Andy: Wir haben ganz früh auf 2G gesetzt, obwohl 3G auch gereicht hätte. Großveranstaltungen versuchen, mit dem Konzept 2GPlus Teil der Lösung zu sein und keine Pandemietreiber. Natürlich waren wir aufgeregt, ob alle kommen. Aber nach all der Zeit mit Corona können die Leute auch vieles einordnen. Und sie sind gekommen. Wenn sich alle so verhalten wie wir, dann klappt das auch – das ist ja so ein Querbeat-Ding, so selbstbewusst sind wir. Es gibt nicht die Zuschauer und die Künstler, das ist zusammen gewachsen. Das vermischt sich physisch, wenn wir für ein paar Nummern ins Publikum gehen, aber auch psychisch. Wir haben alle vor dem Gig noch einen Schnelltest gemacht und die Besucher über Social Media aufgefordert, das auch zu tun. So funktioniert das. Die im Innenraum nachher Pogo gemacht haben, die haben das alle gemacht. Und die Arena hat das perfekt gemacht. Wir haben mit den Securityleuten selber gesprochen, dass die sehr genau kontrollieren. Und die Techniker haben uns schon vorher gewarnt, dass es weniger Nebel auf der Bühne geben wird, weil die Lüftungsanlage alles absaugt. (grinst) Es war ja quasi ein Frischluftkonzert – Aerosole hatten keine Chance.
Du hast am Ende auf der Bühne gesagt, das wäre das schönste Konzert eurer Karriere gewesen.
Jojo: Auf jeden Fall. Da hingen ja zwei Monate Vorbereitung dran. Dass sich das dann so ausgeht, wie der Wiener sagt, das war schon 50 Prozent der Euphorie. Von neuen Arrangements, Details in den Soli bis zur kleinsten Bühnenfunzel haben wir alles versucht noch besser zu machen. Wir sind ’ne Liveband, wir können und wollen uns nicht in den Kaninchenbau zurückziehen und schlechte Nachrichten gucken.
Andy: Wir waren gut drauf, das Timing war super, und die Leute haben uns sooo viel zurückgegeben.
Jojo: Wir haben sieben neue Songs gespielt und die haben uns das Gefühl gegeben, als gäbe es die schon zehn Jahre. Dieses Movement in der Arena, wenn du merkst, es denken viele gleich, so bekam das eine historische Relevanz für uns. Zumal viele Leute das auch so gespiegelt haben. Die Resonanz berührt total, das Gefühl, dass das ankommt, was wir da machen.

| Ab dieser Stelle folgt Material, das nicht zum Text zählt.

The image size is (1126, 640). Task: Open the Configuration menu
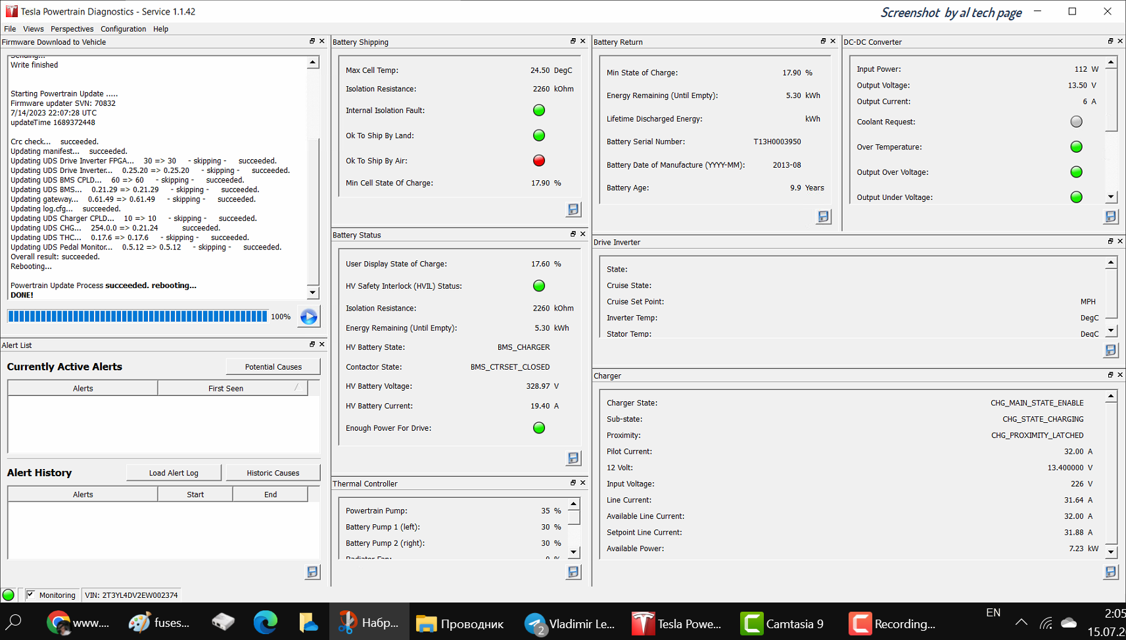(123, 29)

Früher habt ihr vor dem Auftritt Liegestützen im Foyer des Festzelts gemacht. Gibt es diese Rituale noch?
Jojo: Klar, wir pumpen vorher Liegestützen, trinken ne Rum-Runde, es gibt ne kleine Pogo-Action, Flaschendrehen. Das ist lustig und wird immer mehr. Wir brauchen ne Viertelstunde mittlerweile, um alle Rituale abzuarbeiten.

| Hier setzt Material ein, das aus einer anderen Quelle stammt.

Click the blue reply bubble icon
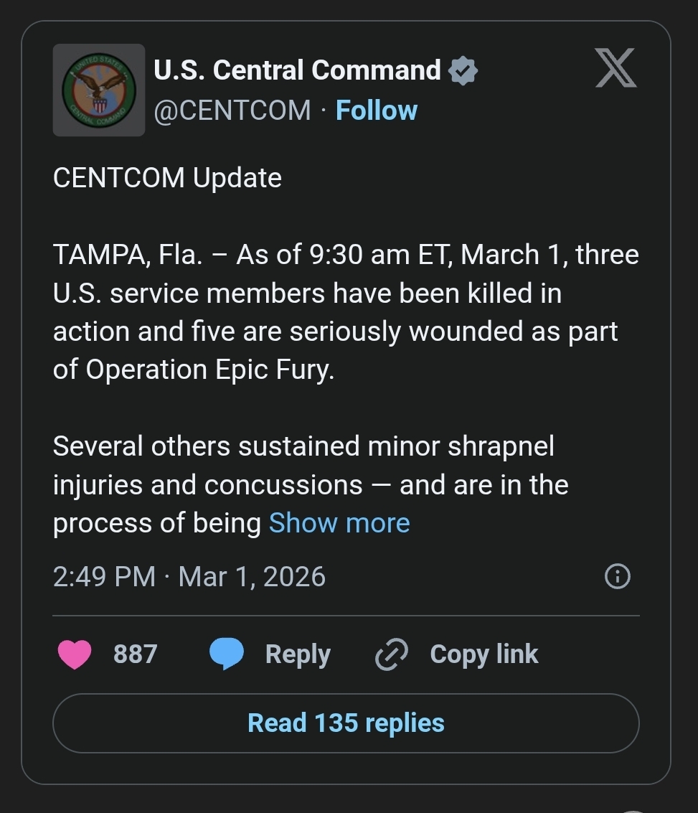Image resolution: width=698 pixels, height=813 pixels. click(226, 654)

Andy: Wir brauchen die guten Leute um uns rum. Backstage ist immer voll. Und in diesen riesigen Katakomben hängen dann alle in einem Raum ab vor dem Konzert, wie bei einer Party, wo alle in der Küche stehen.
Wie ist der Ausblick aufs neue Jahr?
Andy: Sag du uns das…(lacht)
Jojo: Wir haben viel vor, der Festival-Sommer ist voll. Wir haben im April eine Tour vor der Brust. Die Show steht, wir glauben dran, auch wenn es schon zweimal verschoben wurde.

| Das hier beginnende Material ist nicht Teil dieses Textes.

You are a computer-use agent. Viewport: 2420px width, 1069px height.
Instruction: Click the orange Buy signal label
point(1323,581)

Andi: Unser eigenes Festival in Bonn wird das Highlight. 30 000 Besucher, das sind viele, viele Menschen. Und man hat ja dieses Jahr gesehen, dass im Sommer und draußen einiges geht. Das Album ist auf Platz 2 der Charts gestartet, das ist zusätzliche Motivation. Als kleines Dankeschön haben wir den Fans ein Video unter den Weihnachtsbaum gelegt: mit den sehr geschätzten Kollegen von Bukahara jammen wir „Bunte Pyramiden/Afraid no more“. Gibt’s kostenlos bei Youtube. Und ab Mitte Januar bringen wir einen eigenen Wein raus. Da hatten wir Bock drauf.